TASK INSTRUCTIONS >>
All lines of the entries with "Click" in them must be listed.

[[ DATA EXCERPTS, beginning ]]

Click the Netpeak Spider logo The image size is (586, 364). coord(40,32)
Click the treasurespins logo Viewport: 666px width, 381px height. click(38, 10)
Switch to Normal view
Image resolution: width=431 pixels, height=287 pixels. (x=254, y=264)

[[ DATA EXCERPTS, end ]]
[[ DATA EXCERPTS, beginning ]]

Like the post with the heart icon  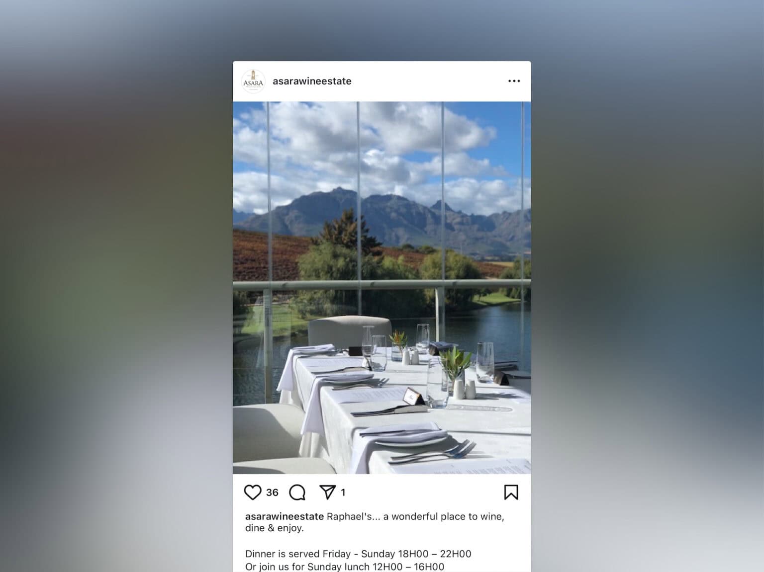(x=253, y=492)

[[ DATA EXCERPTS, end ]]

WRITTEN SOLUTION >>
Click the Netpeak Spider logo The image size is (586, 364). coord(40,32)
Click the treasurespins logo Viewport: 666px width, 381px height. click(38, 10)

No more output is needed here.